▶ **What you have to do**: Reproduce word for word, from the entries below, the line with "Given: Minimize the", the line with "Open the Amazon", and every line between them, and nothing more.
Top of Material provided
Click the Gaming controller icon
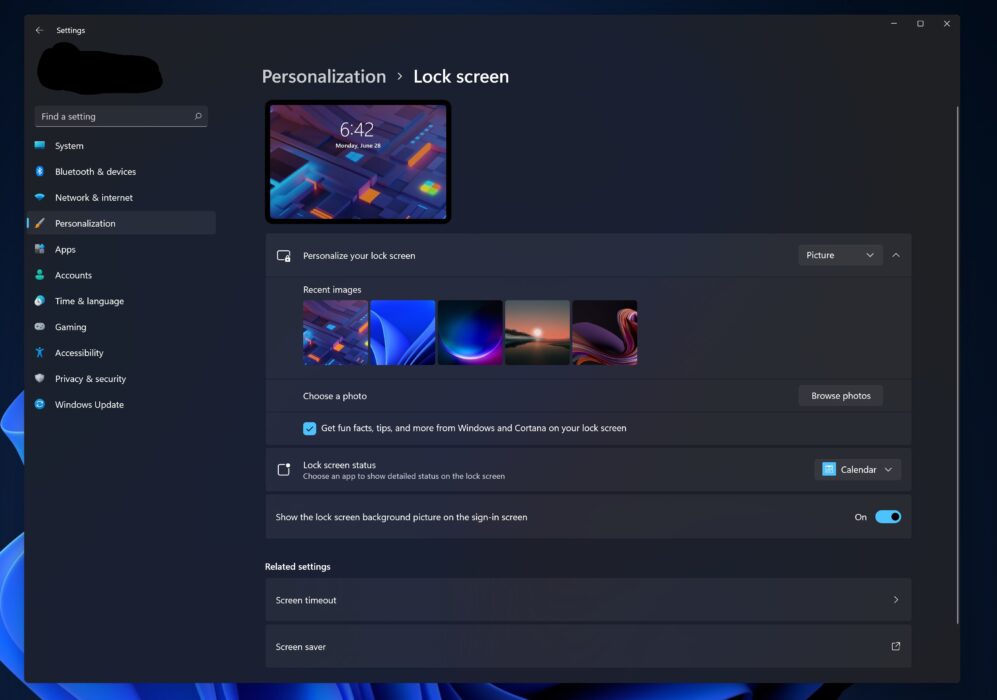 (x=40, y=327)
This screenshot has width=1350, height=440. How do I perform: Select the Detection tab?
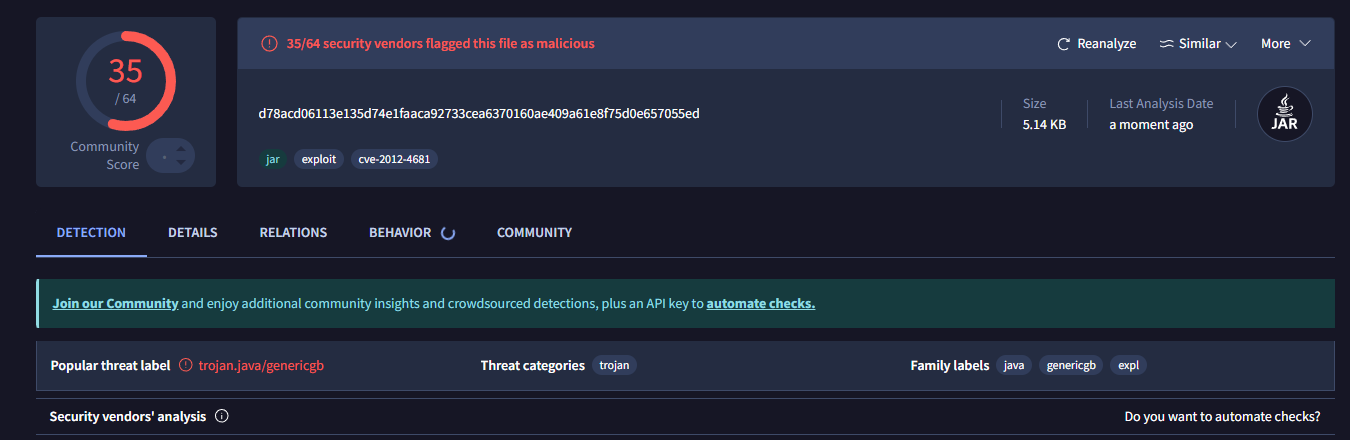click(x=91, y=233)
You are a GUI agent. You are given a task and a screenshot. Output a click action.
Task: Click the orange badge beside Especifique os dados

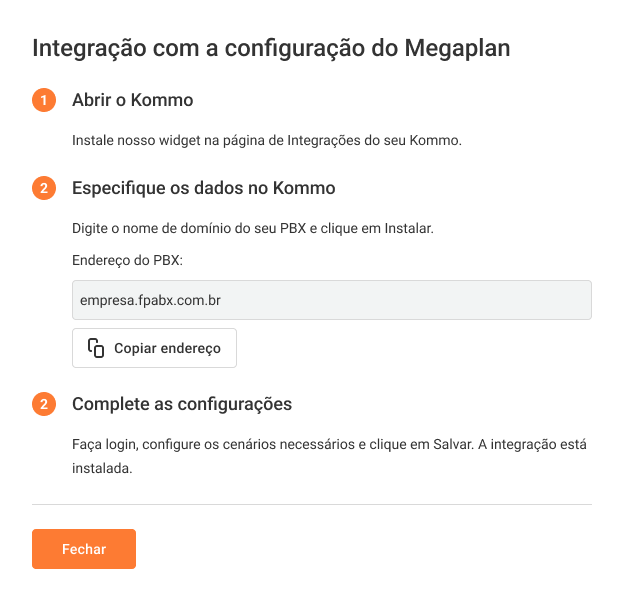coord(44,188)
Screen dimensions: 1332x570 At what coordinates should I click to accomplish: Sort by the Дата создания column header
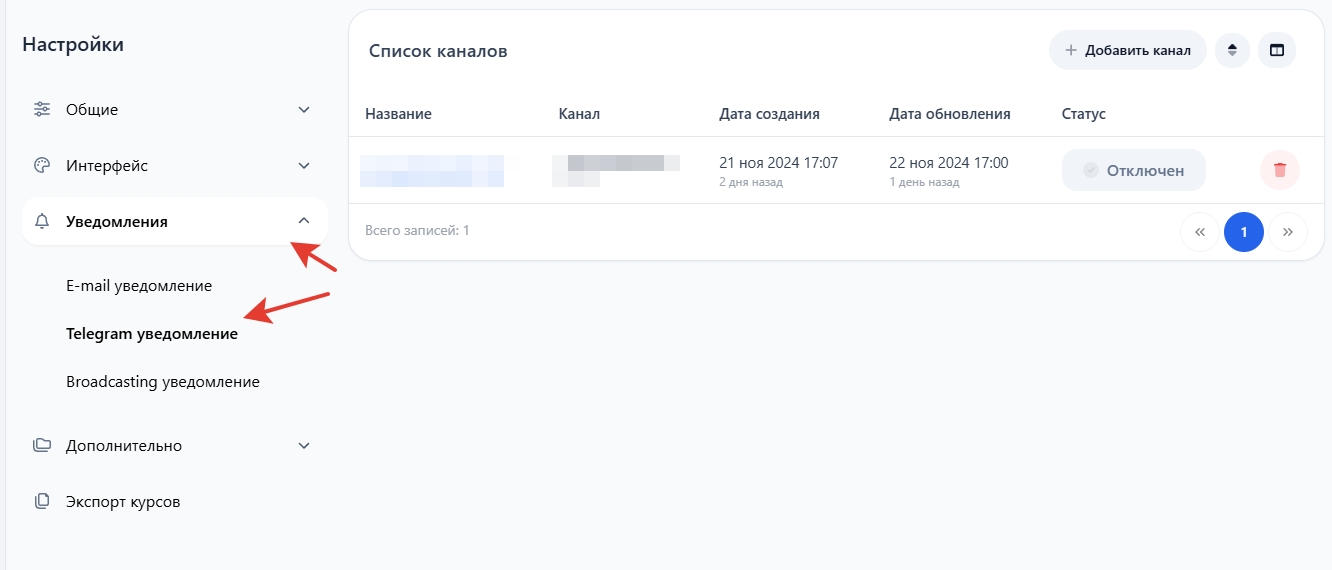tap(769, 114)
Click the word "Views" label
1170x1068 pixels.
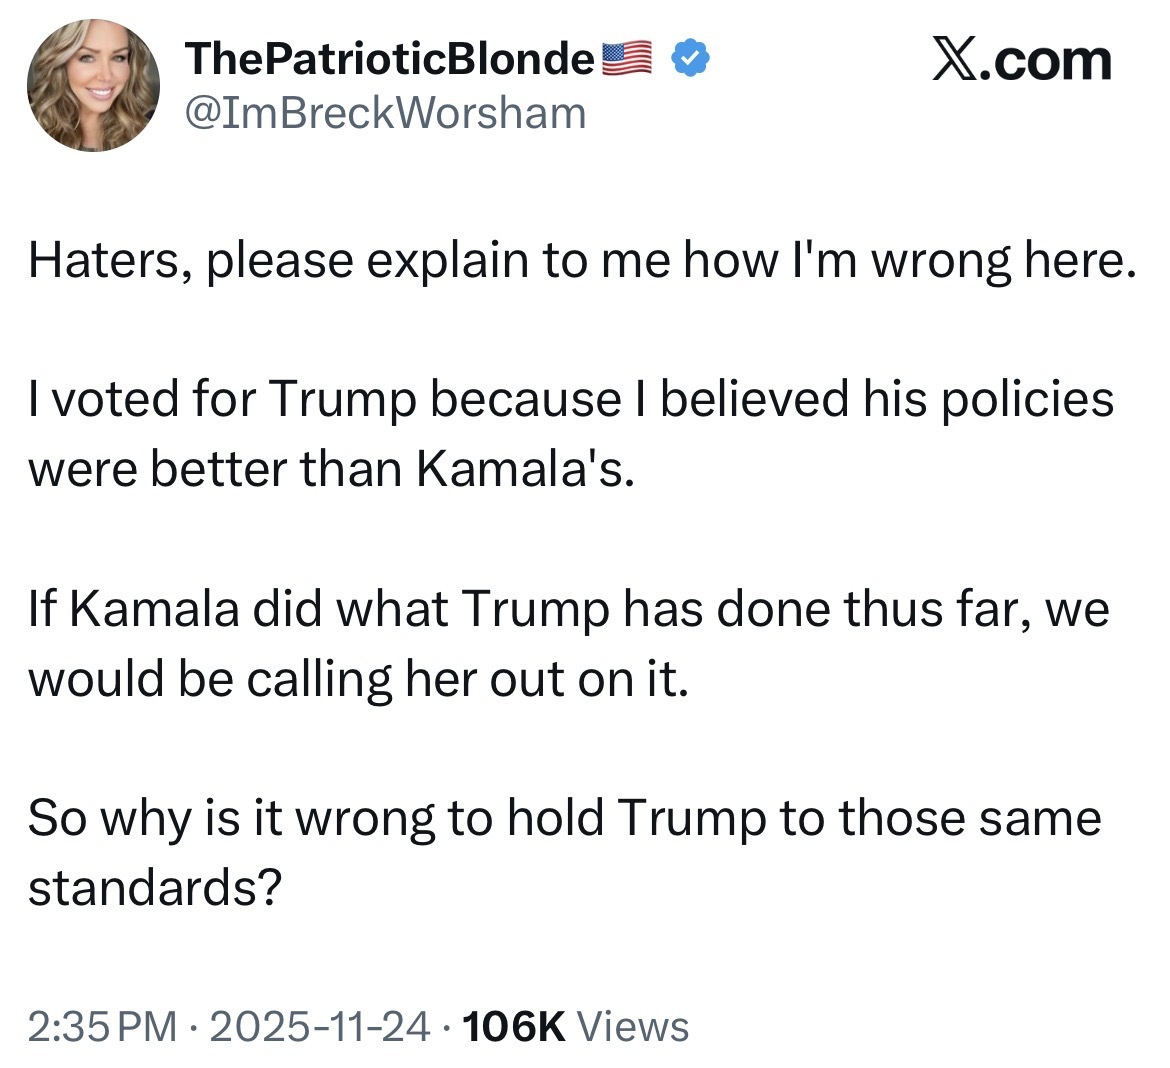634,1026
Bottom of Material provided
Top of Material provided
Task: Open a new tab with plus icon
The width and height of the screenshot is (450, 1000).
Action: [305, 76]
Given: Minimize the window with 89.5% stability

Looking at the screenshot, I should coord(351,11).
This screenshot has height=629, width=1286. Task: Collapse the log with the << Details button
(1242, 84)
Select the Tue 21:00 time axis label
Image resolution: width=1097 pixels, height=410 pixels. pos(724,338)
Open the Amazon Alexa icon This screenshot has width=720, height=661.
Bottom of Material provided
Top of Material provided
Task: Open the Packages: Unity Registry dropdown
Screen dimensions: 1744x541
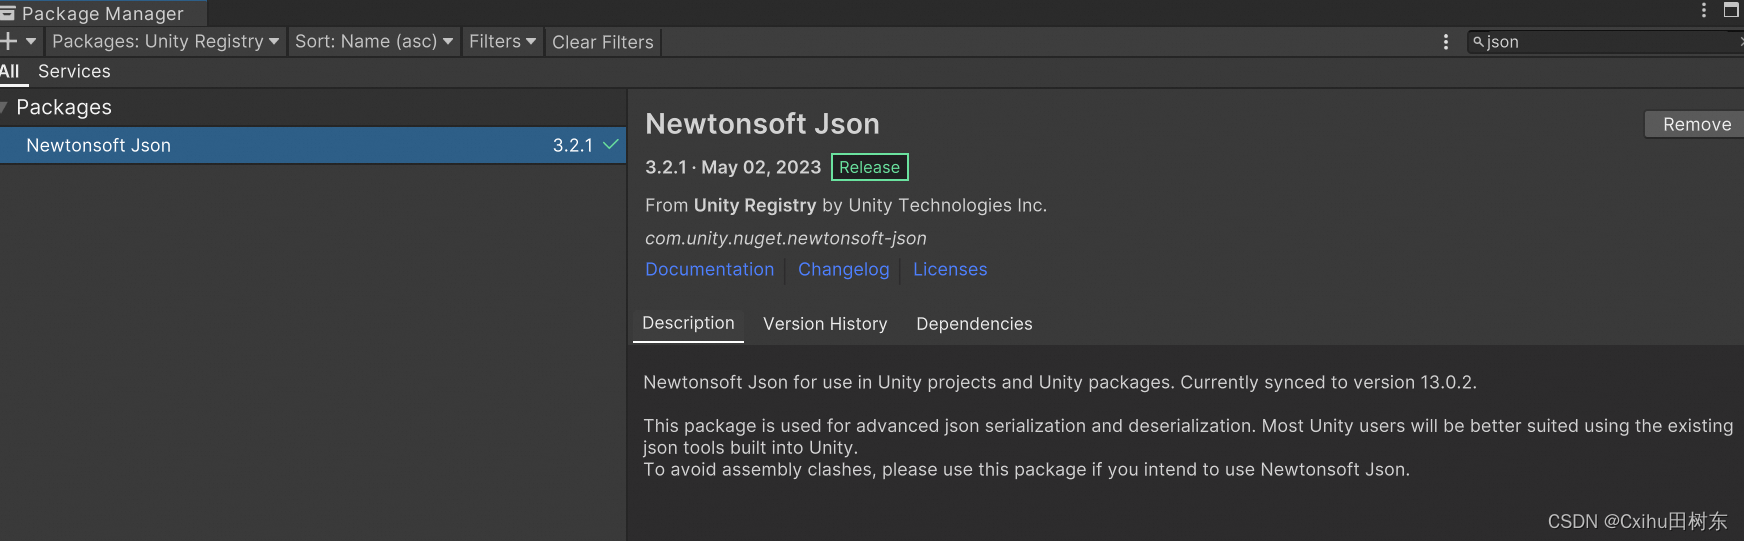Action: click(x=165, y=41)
Bottom of Material provided
▶ **Exercise response**:
Given: Minimize the window with 89.5% stability

Looking at the screenshot, I should coord(351,11).
This screenshot has height=629, width=1286. Task: Collapse the log with the << Details button
(1242, 84)
Select the Tue 21:00 time axis label
Image resolution: width=1097 pixels, height=410 pixels. pos(724,338)
Open the Amazon Alexa icon This screenshot has width=720, height=661.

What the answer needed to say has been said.